### WORK REQUEST
Go through the following data and transcribe exactly the stretch of lines from the one holding "Click the Podcasting Secrets logo link" to the one holding "You are a GUI", both included.

### ENTRIES SUPPLIED

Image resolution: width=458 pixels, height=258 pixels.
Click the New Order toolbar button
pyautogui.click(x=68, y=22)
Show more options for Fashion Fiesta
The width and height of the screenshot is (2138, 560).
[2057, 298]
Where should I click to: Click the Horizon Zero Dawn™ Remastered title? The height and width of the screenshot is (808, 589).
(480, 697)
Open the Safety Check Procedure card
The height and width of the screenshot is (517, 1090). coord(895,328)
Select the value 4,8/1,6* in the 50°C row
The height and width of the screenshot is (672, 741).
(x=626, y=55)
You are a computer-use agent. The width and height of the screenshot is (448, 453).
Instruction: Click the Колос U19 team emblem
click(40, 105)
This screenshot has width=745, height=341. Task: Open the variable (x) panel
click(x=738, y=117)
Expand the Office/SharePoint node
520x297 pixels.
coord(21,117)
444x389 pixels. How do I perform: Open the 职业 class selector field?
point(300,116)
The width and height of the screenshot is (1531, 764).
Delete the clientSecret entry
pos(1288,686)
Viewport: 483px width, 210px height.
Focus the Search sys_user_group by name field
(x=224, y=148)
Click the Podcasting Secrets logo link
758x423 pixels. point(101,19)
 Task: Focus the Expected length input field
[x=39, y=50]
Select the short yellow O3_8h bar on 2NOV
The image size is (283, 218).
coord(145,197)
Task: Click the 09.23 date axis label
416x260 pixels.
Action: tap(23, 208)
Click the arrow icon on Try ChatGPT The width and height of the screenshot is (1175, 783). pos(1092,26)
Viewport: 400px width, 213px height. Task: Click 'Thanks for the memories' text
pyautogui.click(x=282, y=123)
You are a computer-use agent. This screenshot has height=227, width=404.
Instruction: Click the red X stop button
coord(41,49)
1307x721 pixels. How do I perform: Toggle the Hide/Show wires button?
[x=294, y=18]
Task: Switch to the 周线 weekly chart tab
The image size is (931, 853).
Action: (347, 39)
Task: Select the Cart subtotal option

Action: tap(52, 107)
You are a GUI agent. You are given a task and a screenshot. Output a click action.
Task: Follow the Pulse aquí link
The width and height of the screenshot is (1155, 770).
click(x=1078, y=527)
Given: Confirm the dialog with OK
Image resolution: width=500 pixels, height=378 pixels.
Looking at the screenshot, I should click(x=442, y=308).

### SOLUTION FOR THIS TASK
Click the Podcasting Secrets logo link
758x423 pixels. point(101,19)
 Task: Focus the Expected length input field
[x=39, y=50]
Select the short yellow O3_8h bar on 2NOV
The image size is (283, 218).
coord(145,197)
Task: Click the 09.23 date axis label
416x260 pixels.
Action: tap(23, 208)
Click the arrow icon on Try ChatGPT The width and height of the screenshot is (1175, 783). pos(1092,26)
Viewport: 400px width, 213px height. Task: Click 'Thanks for the memories' text
pyautogui.click(x=282, y=123)
You are a computer-use agent. This screenshot has height=227, width=404.
Instruction: Click the red X stop button
coord(41,49)
1307x721 pixels. How do I perform: Toggle the Hide/Show wires button?
[x=294, y=18]
Task: Switch to the 周线 weekly chart tab
The image size is (931, 853).
Action: (347, 39)
Task: Select the Cart subtotal option

Action: tap(52, 107)
You are a GUI agent. You are given a task and a screenshot. Output a click action.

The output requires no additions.